Digoxin generally should not be used in the acute setting.
Amiodarone: See the unstable management discussion.
Procainamide: See the unstable management discussion.
Cardioversion: See the discussion of cardioversion under management of unstable SVT.
Consult cardiology: Patients discharged to home should be followed by a cardiologist. Inpatient cardiology consultations should be obtained in all patients with unstable SVT or those in whom WPW is diagnosed.
Long-term management: Long-term management must always include input from a cardiologist. Most infants who present with SVT will have no recurrences after they are 1 year old and thus will require no ongoing therapy. Older children who present with SVT are more likely to have recurrences and thus require ongoing management. Long-term management depends on the severity and frequency of episodes. For those with infrequent, mild episodes that easily convert, with no ventricular preexcitation, no ongoing treatment is needed. Those with more frequent episodes, severe symptoms such as syncope, or ventricular preexcitation should probably be started on a ß-blocker, calcium channel blocker, or digoxin. Digoxin should be given only to children who do not have ventricular preexcitation. With preexcitation, digoxin can increase antegrade conduction down the accessory pathway. If these patients, who are already more prone to atrial flutter or fibrillation, develop them, there is a risk of 1:1 conduction from the atria through the accessory pathway to the ventricles. This will produce a very rapid ventricular response, possibly leading to ventricular tachycardia or fibrillation. Radiofrequency ablation is another treatment option: an interventional electrophysiologist (cardiologist) maps out the accessory conduction pathways that contribute to the SVT and then thermally ablates it with radiofrequency energy. The prognosis for patients with SVT is very good with a normal life expectancy and little to no morbidity.

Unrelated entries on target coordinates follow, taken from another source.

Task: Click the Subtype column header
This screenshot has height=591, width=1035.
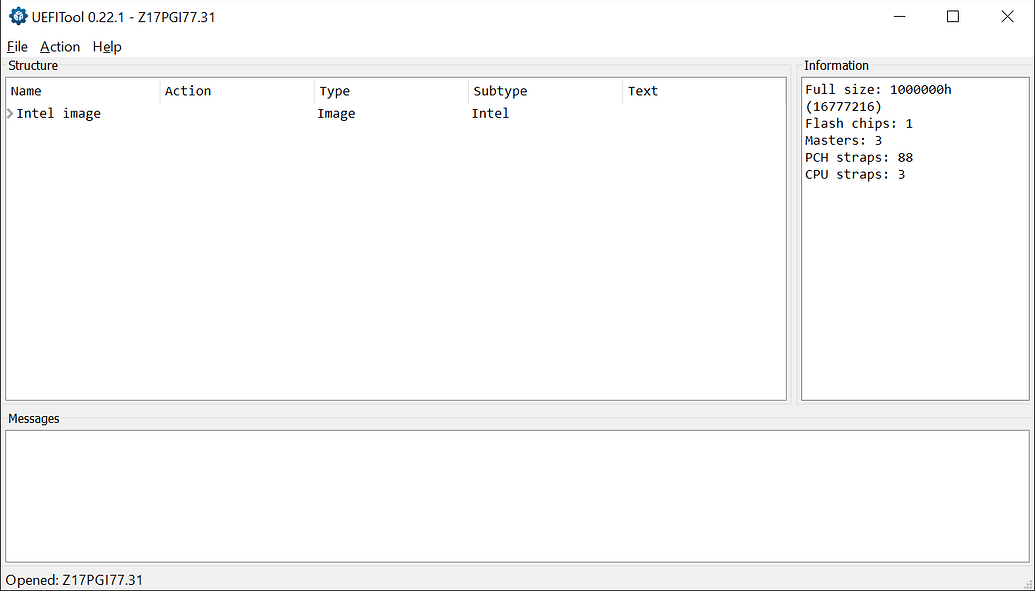Action: pos(500,91)
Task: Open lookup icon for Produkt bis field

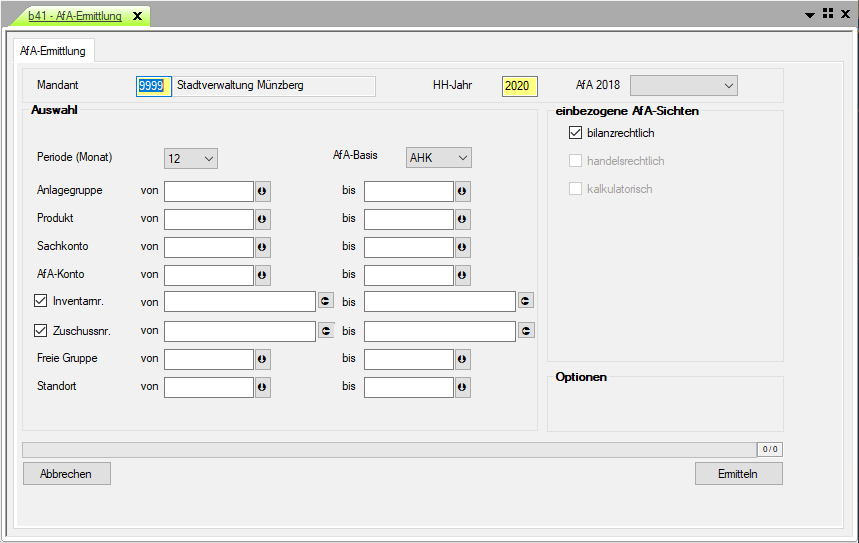Action: click(462, 219)
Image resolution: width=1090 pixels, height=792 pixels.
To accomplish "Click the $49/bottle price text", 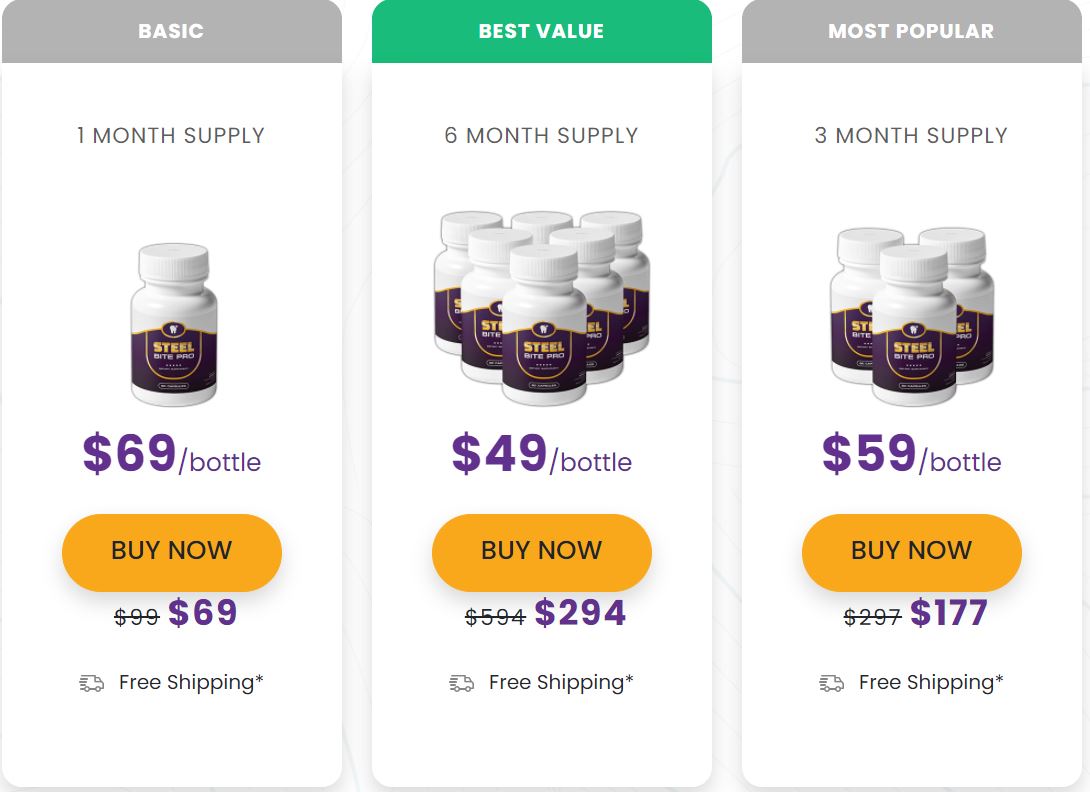I will tap(542, 453).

Atrial Fibrillation and Atrial Flutter
Atrial flutter and fibrillation are rare in children. When present, they are usually associated with an underlying organic heart disease, postoperative cardiac surgery, or digoxin toxicity.

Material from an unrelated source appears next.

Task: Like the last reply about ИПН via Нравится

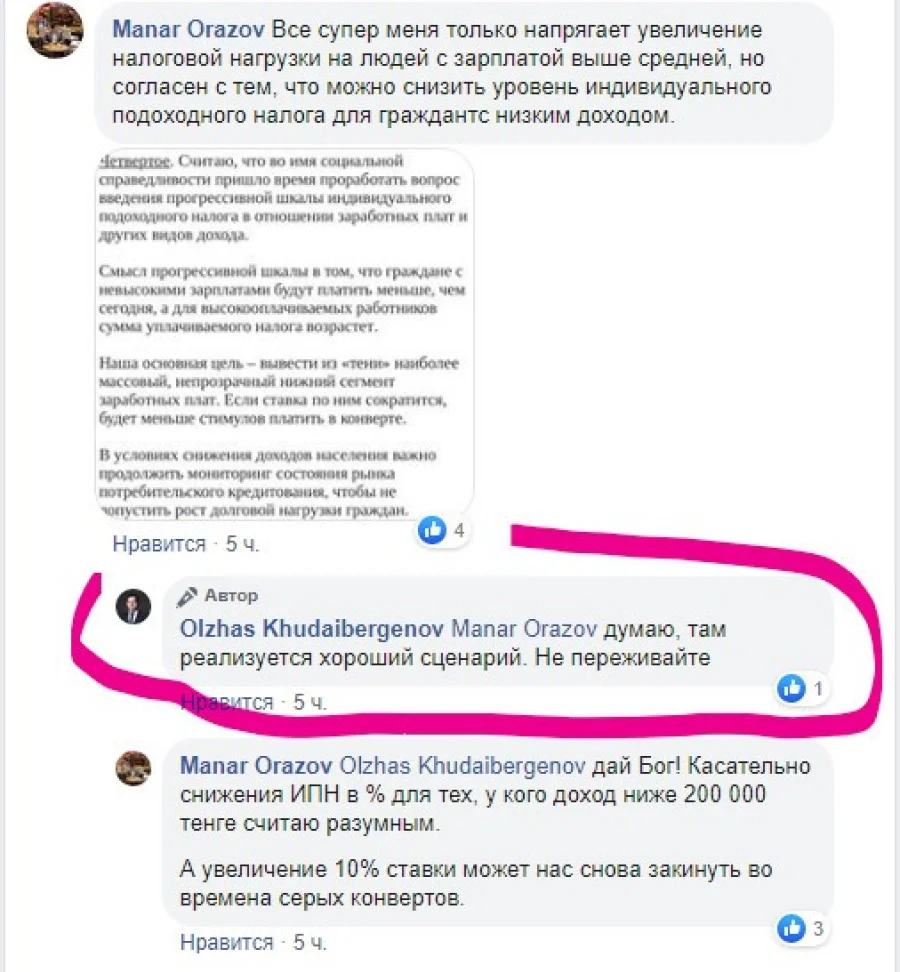Action: [x=226, y=942]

In atrial flutter, the atria beat at a rate greater than 240 bpm and often actually greater than 300 bpm. The ventricular rate depends on the rate of AV nodal conduction. In other words, the AV node is the gatekeeper that controls at what interval the atrial impulses will reach the ventricle — 1:1, 1:2, 1:3, or 1:4. Atrial flutter can mimic SVT, and the diagnosis is often made only when adenosine is given and the underlying P waves seen on the ECG have the classic sawtooth appearance (flutter waves).
Atrial fibrillation can be differentiated from SVT by its irregularity. This irregular rhythm is never seen in SVT.
Management – Atrial Fibrillation and Atrial Flutter
In the unstable patient with atrial fibrillation or flutter with rapid ventricular response (as for any tachydysrhythmia that is unstable), cardioversion is the treatment of choice. If this is ineffective, then overdrive pacing is usually the answer. For those with stable atrial flutter or fibrillation, medications such as ß-blockers, calcium channel blockers (avoid in infants), or digoxin are going to be the agents of choice. Before converting either of these two rhythms in the stable patient, consultation with cardiology and consideration for anticoagulation are needed.
The child’s heart rate decreased to 90 bpm. She continued to be in no apparent distress. She was discharged home from the emergency department with cardiology follow up and had no recurrence.